Wednesday, October 25, 2017

Phobos Found to Have Complex Electrical Environment

Article Written By: Kyle Tam

 

 A new NASA study has shown that the solar wind - the stream of electrically charged particles emitted by the sun - creates a complex electrical environment on Phobos, one of Mar's two moons. This could prove a problem for future missions involving Phobos as a potential initial base in the exploration of the Red Planet.
 Since Phobos has no atmosphere, no magnetosphere, and it orbits closely to Mars, it plows directly through streams of solar wind, allowing the moon to absorb electrically charged particles on its dayside. This creates a void on its nightside.
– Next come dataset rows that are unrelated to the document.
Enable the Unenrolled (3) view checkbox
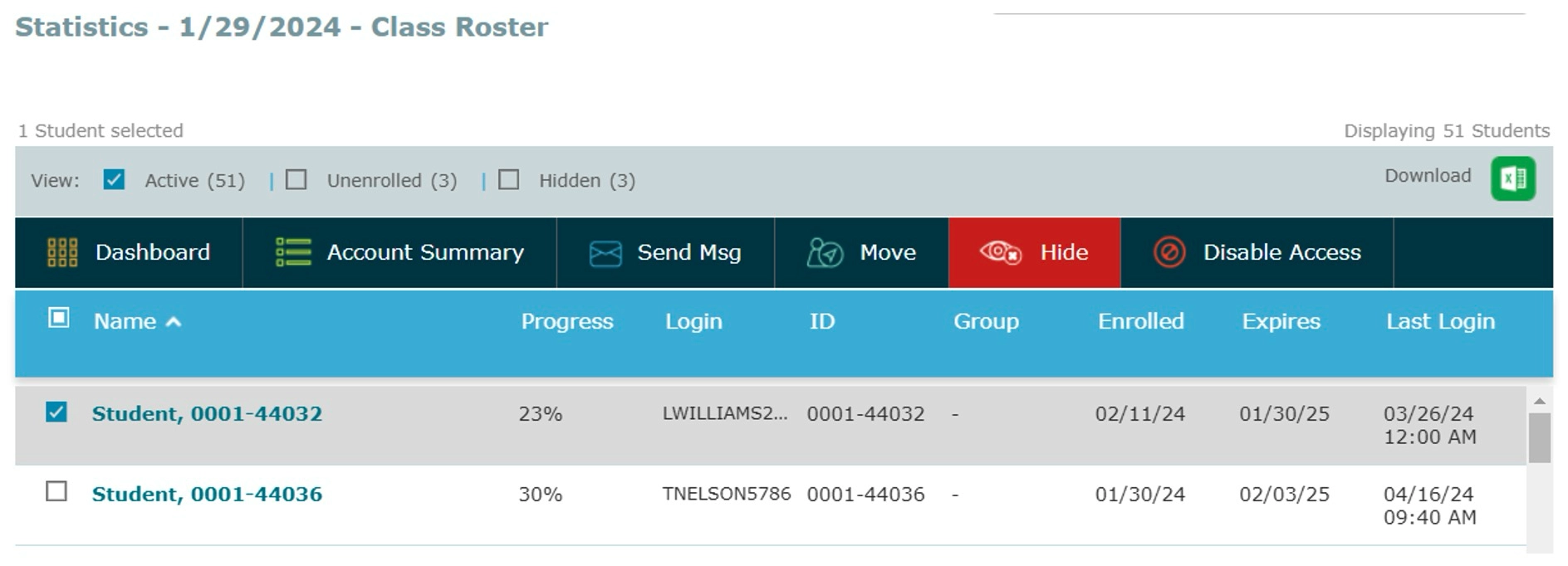1568x566 pixels. tap(296, 179)
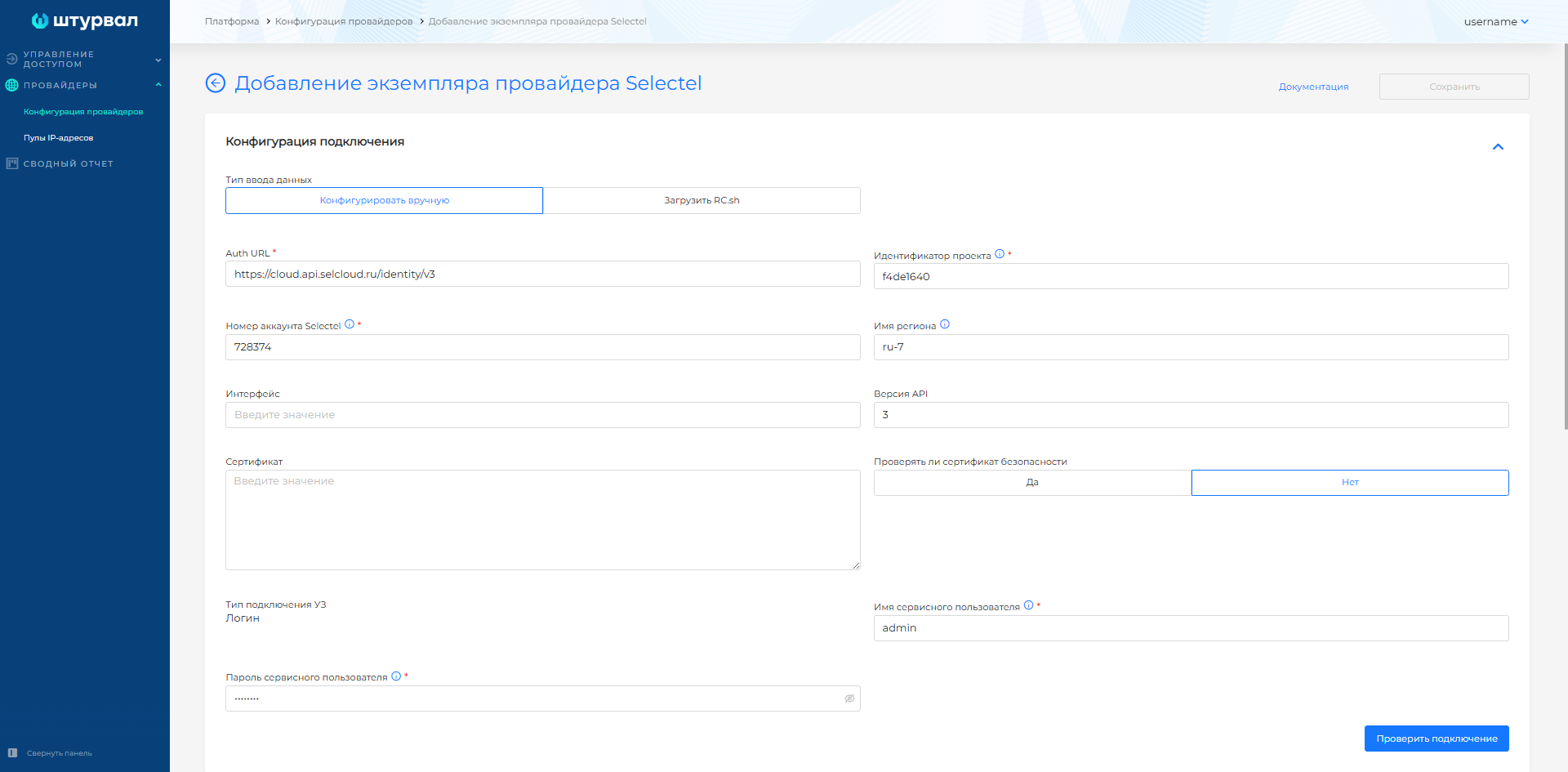Select Да for certificate verification
Screen dimensions: 1568x772
[1032, 483]
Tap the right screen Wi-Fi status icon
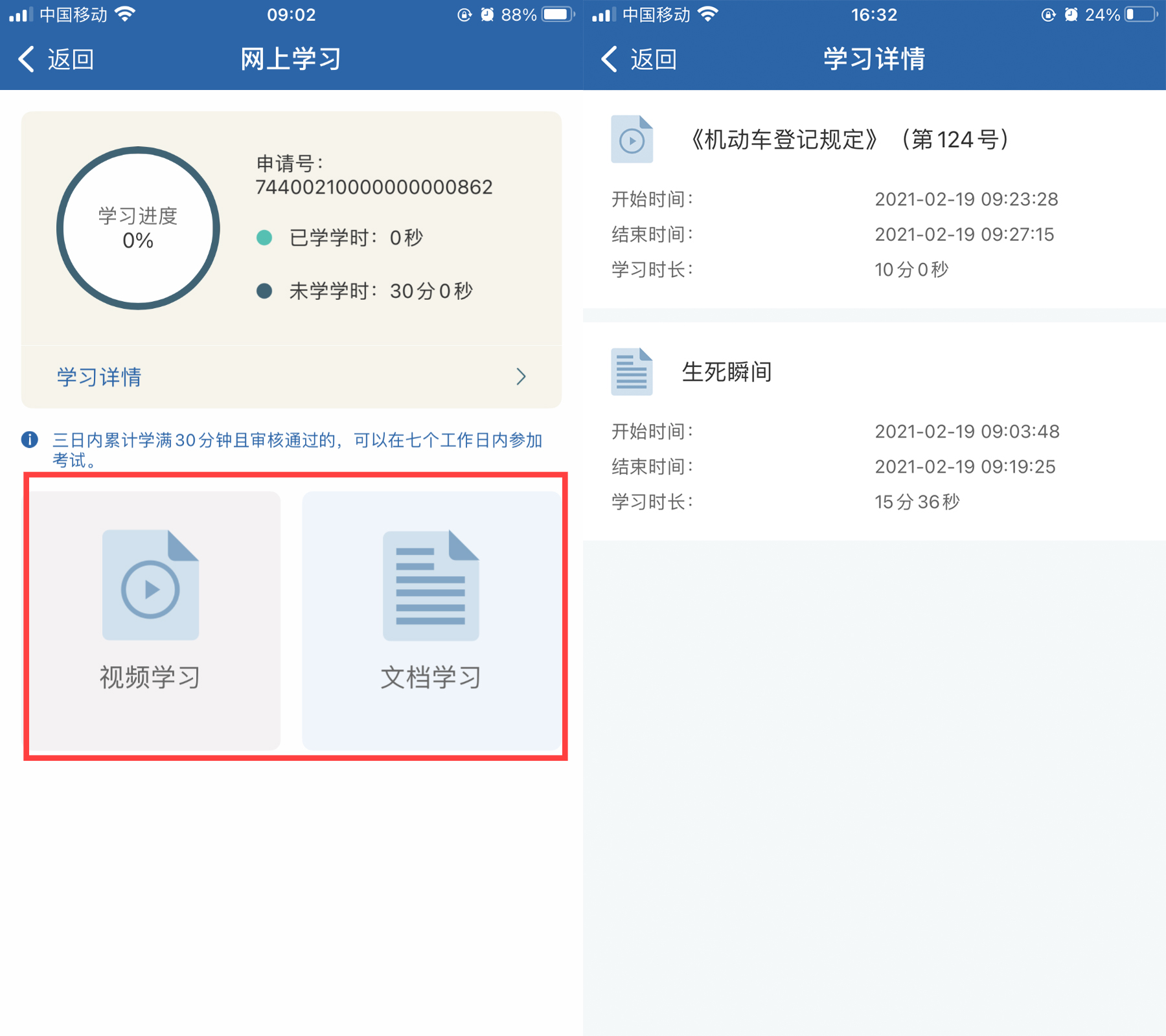The image size is (1166, 1036). (709, 14)
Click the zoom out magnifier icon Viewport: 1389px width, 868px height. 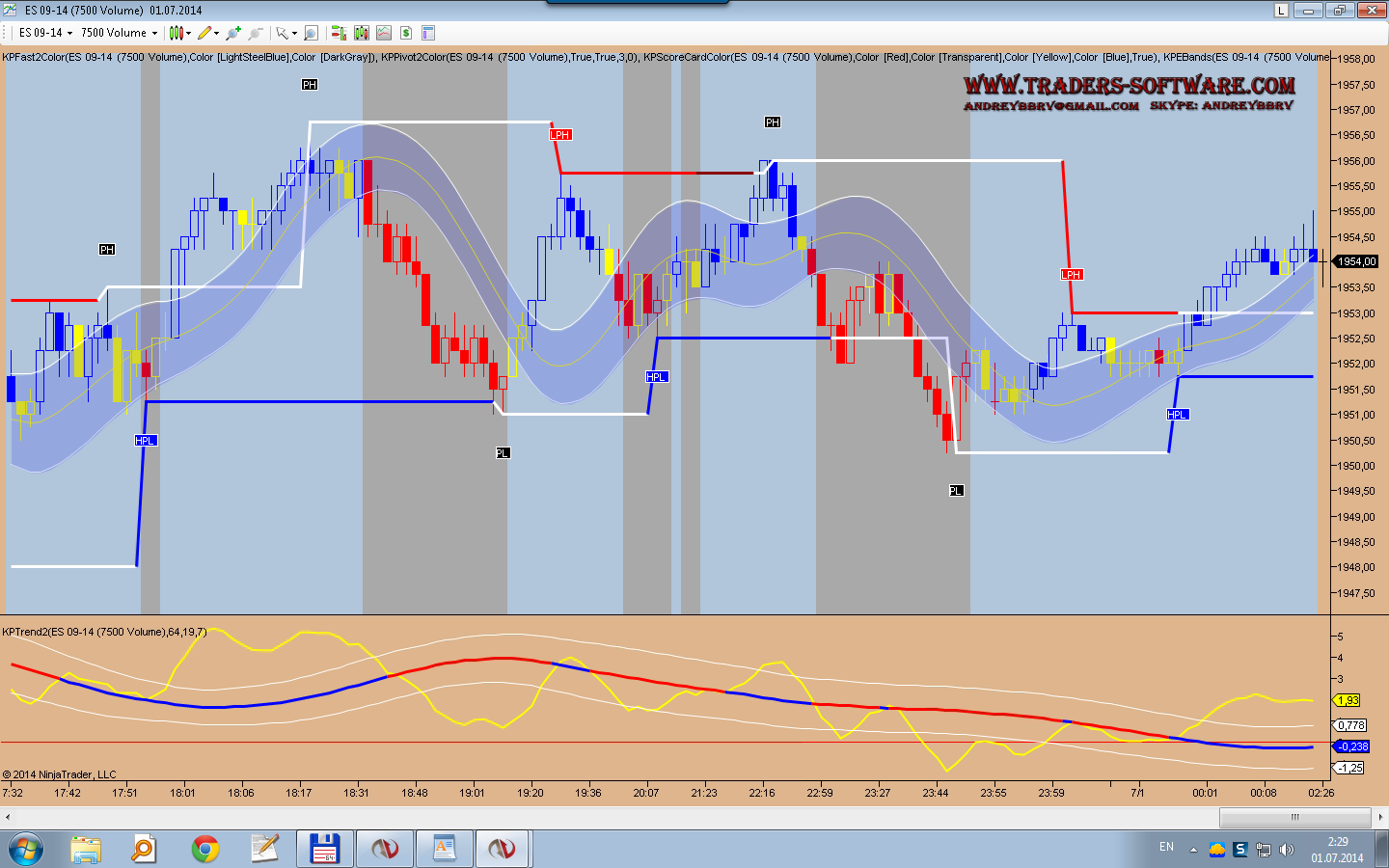[x=256, y=33]
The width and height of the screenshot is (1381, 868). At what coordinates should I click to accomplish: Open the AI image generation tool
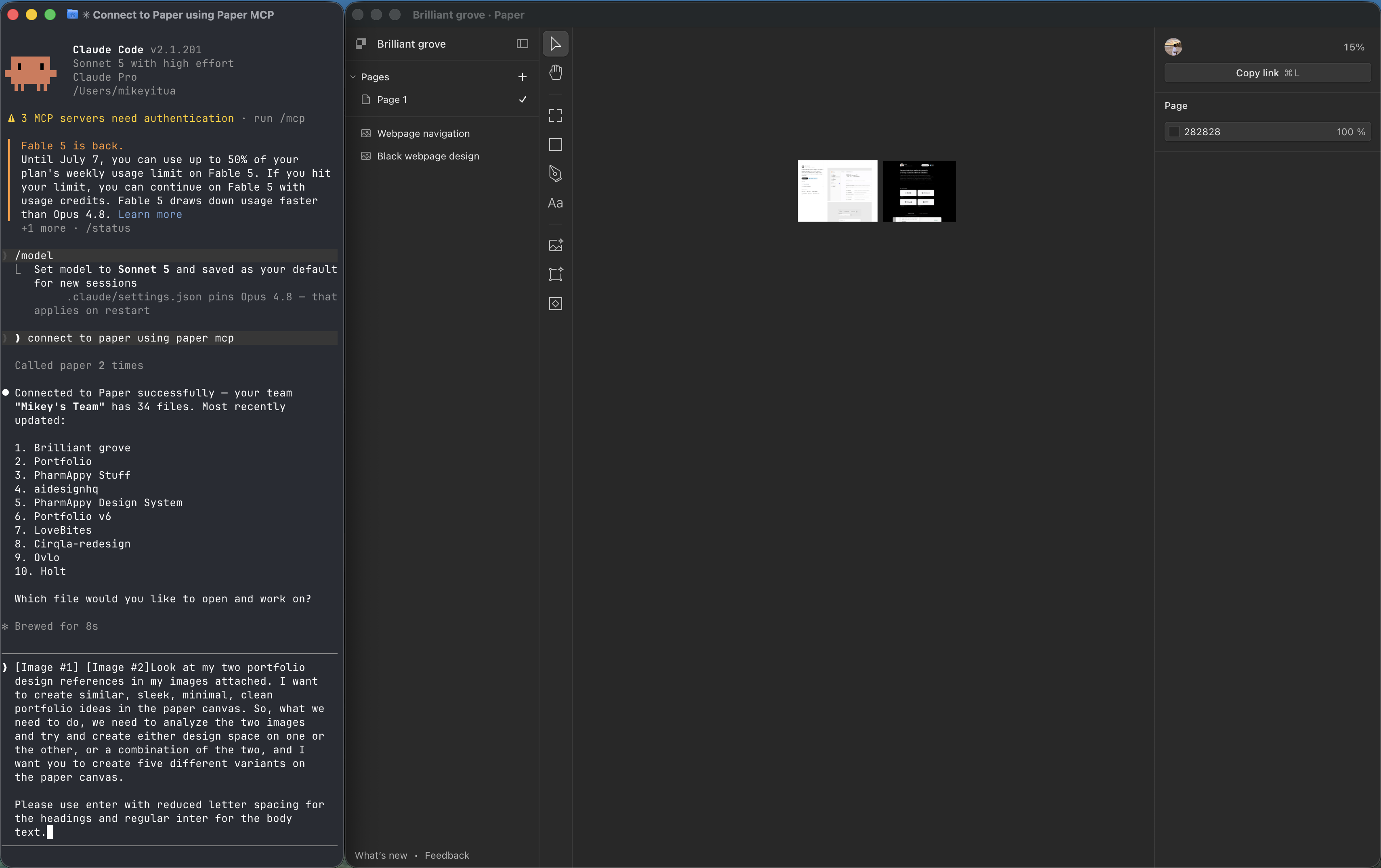tap(555, 245)
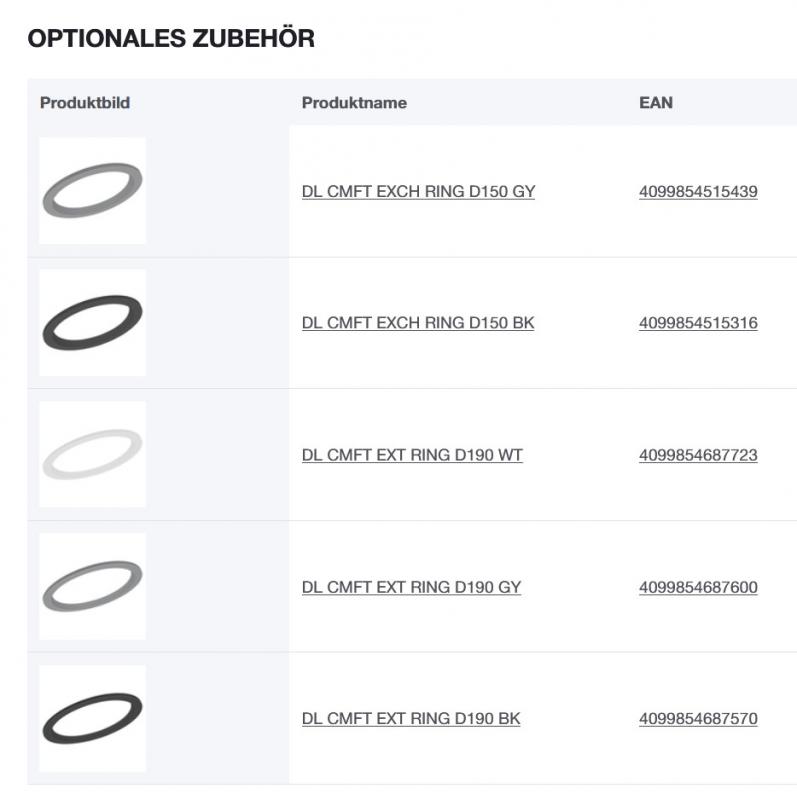Click the black D150 ring product image

pyautogui.click(x=91, y=322)
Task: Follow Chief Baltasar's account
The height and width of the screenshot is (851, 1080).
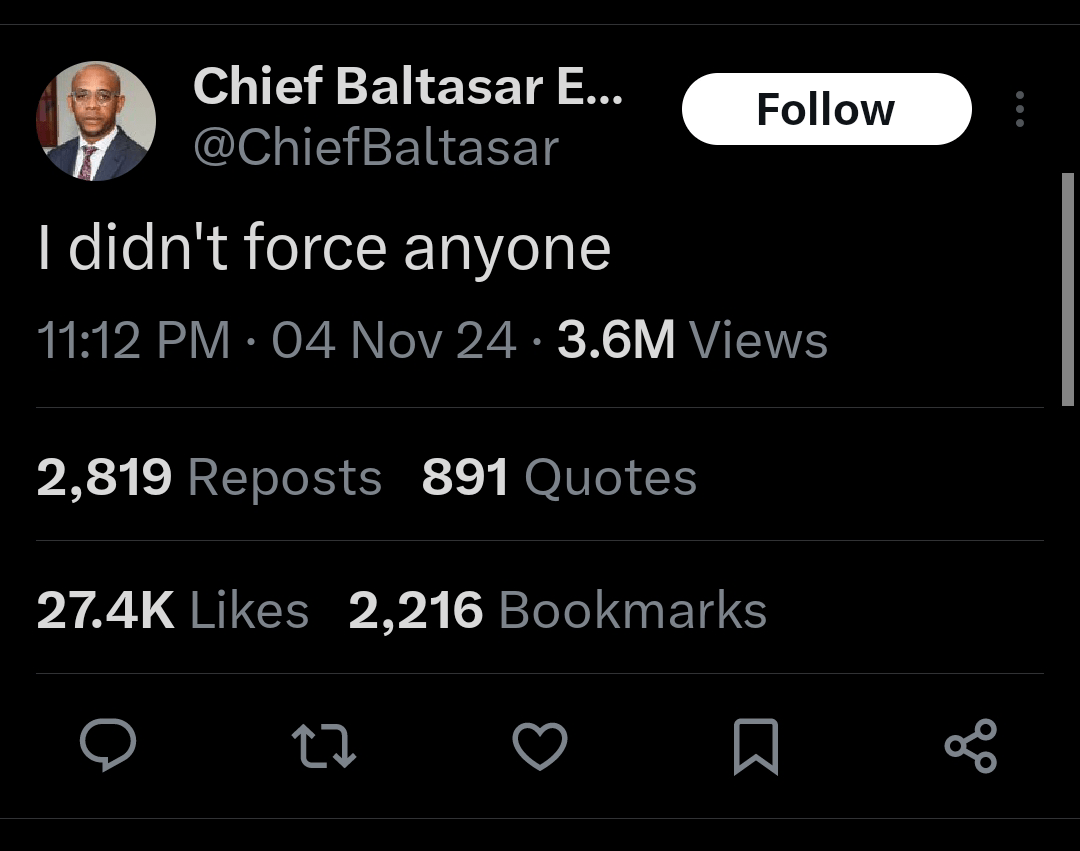Action: pyautogui.click(x=826, y=109)
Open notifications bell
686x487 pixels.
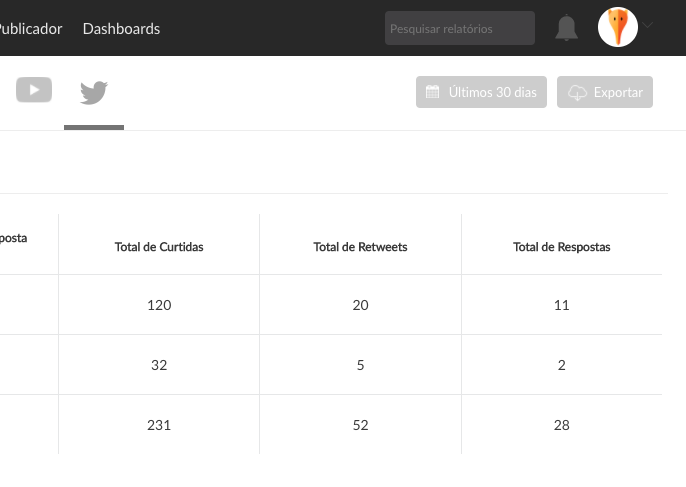567,29
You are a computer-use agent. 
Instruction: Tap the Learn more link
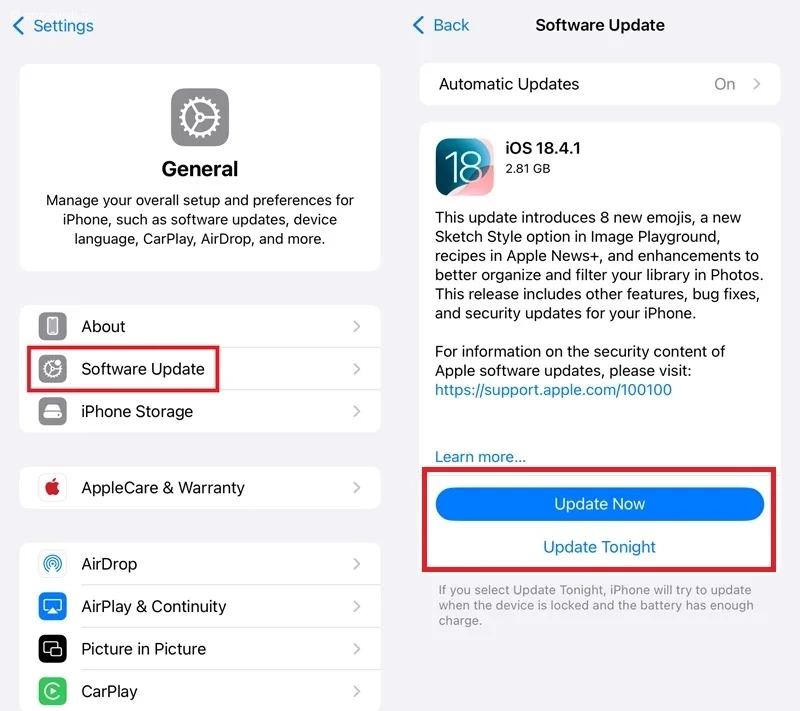pyautogui.click(x=480, y=457)
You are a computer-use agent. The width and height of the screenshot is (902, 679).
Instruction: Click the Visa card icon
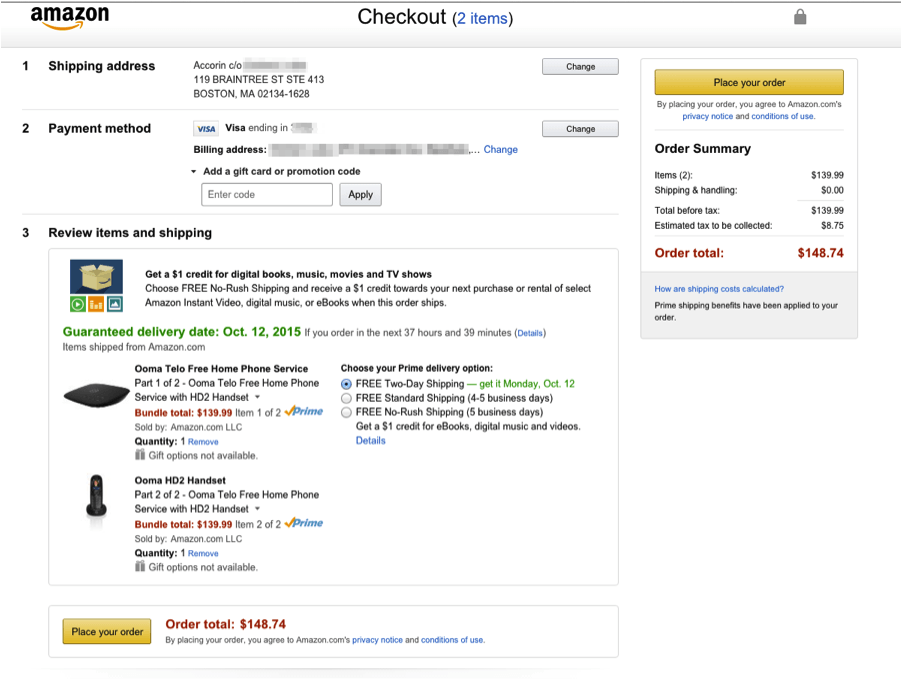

This allows negatively charged electrons from the solar wind to accumulate in this void and statically charge the moon's night side.
 "We found that astronauts or rovers could accumulate significant electric charges when traversing the night side of Phobos — the side facing Mars during the Martian day," said William Farrell, lead author of the study from NASA's Goddard Space Flight Center, in a statement. "While we don't expect these charges to be large enough to injure an astronaut, they are potentially large enough to affect sensitive equipment, so we would need to design spacesuits and equipment that minimizes any charging hazard."
 "We found that excess charge builds up in these regions during all solar wind conditions, but the charging effect was especially severe in the wake of solar eruptions like coronal mass ejections, which are dense, fast gusts of solar wind."